━━ DATA SUPPLIED
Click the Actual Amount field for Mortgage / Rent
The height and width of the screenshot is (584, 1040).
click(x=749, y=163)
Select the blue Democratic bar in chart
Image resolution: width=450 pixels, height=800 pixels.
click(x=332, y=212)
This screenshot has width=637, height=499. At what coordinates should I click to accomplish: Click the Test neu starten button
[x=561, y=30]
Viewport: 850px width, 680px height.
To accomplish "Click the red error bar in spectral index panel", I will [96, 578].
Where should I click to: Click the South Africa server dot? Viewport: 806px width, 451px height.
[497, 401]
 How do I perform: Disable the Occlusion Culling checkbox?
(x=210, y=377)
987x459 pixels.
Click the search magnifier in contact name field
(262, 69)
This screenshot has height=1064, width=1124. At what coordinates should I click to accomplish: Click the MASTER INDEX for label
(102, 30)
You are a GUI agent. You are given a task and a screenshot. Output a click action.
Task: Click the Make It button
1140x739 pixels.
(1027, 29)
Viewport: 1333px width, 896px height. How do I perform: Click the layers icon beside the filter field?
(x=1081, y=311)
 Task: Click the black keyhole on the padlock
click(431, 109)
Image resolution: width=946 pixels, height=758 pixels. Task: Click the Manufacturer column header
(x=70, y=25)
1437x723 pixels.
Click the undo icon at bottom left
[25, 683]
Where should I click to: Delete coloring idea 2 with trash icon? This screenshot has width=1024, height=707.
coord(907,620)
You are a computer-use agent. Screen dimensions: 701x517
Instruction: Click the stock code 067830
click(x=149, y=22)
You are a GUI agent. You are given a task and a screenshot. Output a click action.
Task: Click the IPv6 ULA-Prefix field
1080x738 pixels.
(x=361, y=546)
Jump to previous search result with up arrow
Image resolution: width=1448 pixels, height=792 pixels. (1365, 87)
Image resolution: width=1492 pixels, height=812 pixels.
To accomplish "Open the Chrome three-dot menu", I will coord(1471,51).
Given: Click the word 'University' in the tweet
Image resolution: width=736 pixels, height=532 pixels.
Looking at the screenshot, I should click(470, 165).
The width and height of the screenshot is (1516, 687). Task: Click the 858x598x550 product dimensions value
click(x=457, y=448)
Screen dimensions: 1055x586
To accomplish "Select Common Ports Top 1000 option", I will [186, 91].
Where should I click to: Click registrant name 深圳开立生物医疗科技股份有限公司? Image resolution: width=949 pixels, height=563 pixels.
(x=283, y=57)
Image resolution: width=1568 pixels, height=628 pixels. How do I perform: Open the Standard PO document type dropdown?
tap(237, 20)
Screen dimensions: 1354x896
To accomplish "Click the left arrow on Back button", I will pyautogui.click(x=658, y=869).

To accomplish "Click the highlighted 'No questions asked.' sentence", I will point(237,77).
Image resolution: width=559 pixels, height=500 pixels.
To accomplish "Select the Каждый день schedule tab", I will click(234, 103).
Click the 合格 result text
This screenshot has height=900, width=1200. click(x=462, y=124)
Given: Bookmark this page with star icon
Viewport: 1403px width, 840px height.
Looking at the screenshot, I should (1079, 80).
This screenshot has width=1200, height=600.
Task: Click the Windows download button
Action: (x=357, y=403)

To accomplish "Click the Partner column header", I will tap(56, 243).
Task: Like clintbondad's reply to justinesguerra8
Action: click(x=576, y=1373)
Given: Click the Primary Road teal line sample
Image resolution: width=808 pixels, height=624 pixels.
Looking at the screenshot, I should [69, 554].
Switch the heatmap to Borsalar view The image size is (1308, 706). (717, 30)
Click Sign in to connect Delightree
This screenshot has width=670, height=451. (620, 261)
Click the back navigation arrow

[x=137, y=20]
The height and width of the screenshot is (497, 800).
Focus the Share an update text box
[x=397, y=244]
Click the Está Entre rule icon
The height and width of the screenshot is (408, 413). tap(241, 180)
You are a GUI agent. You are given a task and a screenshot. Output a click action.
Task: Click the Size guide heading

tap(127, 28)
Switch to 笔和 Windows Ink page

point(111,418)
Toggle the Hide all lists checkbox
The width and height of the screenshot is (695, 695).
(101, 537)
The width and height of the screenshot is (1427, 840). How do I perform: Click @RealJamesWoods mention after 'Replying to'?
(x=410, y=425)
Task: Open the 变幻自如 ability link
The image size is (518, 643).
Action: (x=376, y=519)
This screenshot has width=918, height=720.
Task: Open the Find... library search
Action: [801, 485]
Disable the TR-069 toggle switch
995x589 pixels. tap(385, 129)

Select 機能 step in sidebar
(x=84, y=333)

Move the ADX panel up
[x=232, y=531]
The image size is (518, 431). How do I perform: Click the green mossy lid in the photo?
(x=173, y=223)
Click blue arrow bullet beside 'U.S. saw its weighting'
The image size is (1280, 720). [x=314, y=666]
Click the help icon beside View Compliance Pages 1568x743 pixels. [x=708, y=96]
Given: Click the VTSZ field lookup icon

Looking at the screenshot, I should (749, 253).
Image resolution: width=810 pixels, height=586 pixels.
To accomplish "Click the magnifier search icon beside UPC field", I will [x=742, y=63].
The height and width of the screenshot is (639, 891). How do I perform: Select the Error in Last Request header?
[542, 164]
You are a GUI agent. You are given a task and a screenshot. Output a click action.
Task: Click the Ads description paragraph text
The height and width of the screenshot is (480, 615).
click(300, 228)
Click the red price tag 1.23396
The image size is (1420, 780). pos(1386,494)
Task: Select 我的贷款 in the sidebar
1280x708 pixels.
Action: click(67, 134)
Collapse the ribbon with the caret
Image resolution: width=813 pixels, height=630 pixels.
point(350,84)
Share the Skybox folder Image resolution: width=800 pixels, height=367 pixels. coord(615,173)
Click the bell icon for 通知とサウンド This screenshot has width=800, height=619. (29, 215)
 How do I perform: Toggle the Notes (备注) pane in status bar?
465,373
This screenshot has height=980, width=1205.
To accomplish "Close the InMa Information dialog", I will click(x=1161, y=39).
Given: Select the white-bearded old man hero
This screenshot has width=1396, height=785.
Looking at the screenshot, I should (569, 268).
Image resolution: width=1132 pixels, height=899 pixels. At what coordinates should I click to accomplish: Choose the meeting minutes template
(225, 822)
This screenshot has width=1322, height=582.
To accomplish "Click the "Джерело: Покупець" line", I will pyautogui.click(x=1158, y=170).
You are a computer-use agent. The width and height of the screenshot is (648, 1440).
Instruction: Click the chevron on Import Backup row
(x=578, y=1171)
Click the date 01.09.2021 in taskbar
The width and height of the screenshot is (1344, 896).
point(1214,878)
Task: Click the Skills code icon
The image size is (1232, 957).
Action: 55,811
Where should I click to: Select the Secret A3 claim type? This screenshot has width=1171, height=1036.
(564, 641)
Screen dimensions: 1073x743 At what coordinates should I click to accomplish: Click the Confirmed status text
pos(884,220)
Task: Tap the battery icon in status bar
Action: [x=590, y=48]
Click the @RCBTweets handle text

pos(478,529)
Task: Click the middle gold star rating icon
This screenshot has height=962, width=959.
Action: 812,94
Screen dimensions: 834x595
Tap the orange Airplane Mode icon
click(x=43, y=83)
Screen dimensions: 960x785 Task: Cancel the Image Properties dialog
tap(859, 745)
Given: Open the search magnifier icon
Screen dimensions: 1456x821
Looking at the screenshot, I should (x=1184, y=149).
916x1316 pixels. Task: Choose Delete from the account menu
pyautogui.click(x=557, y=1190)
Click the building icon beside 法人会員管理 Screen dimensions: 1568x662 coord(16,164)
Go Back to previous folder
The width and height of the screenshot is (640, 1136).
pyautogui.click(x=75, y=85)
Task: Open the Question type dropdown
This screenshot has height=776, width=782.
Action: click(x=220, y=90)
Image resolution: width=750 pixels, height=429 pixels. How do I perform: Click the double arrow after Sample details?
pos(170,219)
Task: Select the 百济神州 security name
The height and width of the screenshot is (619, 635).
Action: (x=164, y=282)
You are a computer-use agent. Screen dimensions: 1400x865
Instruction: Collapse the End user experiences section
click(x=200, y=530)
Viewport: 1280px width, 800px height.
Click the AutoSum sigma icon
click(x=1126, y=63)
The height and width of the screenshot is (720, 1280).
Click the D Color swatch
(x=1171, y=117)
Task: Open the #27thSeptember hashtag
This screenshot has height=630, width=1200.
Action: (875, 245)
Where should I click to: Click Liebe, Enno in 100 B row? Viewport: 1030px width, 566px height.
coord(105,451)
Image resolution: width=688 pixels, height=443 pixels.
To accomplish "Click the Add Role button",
━━━━
DIRECTIONS: What you give back should be only the lines of the records above, starting at the line with "Screen dimensions: 1055x586" and ending at the line with "The height and width of the screenshot is (497, 800).", restated word for word.

RESULT FOR THIS TASK:
Screen dimensions: 1055x586
To accomplish "Select Common Ports Top 1000 option", I will [186, 91].
Where should I click to: Click registrant name 深圳开立生物医疗科技股份有限公司? Image resolution: width=949 pixels, height=563 pixels.
(x=283, y=57)
Image resolution: width=1568 pixels, height=628 pixels. How do I perform: Open the Standard PO document type dropdown?
tap(237, 20)
Screen dimensions: 1354x896
To accomplish "Click the left arrow on Back button", I will pyautogui.click(x=658, y=869).

To accomplish "Click the highlighted 'No questions asked.' sentence", I will point(237,77).
Image resolution: width=559 pixels, height=500 pixels.
To accomplish "Select the Каждый день schedule tab", I will click(234, 103).
Click the 合格 result text
This screenshot has height=900, width=1200. click(x=462, y=124)
Given: Bookmark this page with star icon
Viewport: 1403px width, 840px height.
Looking at the screenshot, I should (1079, 80).
This screenshot has width=1200, height=600.
Task: Click the Windows download button
Action: (x=357, y=403)

To accomplish "Click the Partner column header", I will tap(56, 243).
Task: Like clintbondad's reply to justinesguerra8
Action: click(x=576, y=1373)
Given: Click the Primary Road teal line sample
Image resolution: width=808 pixels, height=624 pixels.
Looking at the screenshot, I should [69, 554].
Switch the heatmap to Borsalar view The image size is (1308, 706). (717, 30)
Click Sign in to connect Delightree
This screenshot has width=670, height=451. (620, 261)
Click the back navigation arrow

[x=137, y=20]
The height and width of the screenshot is (497, 800).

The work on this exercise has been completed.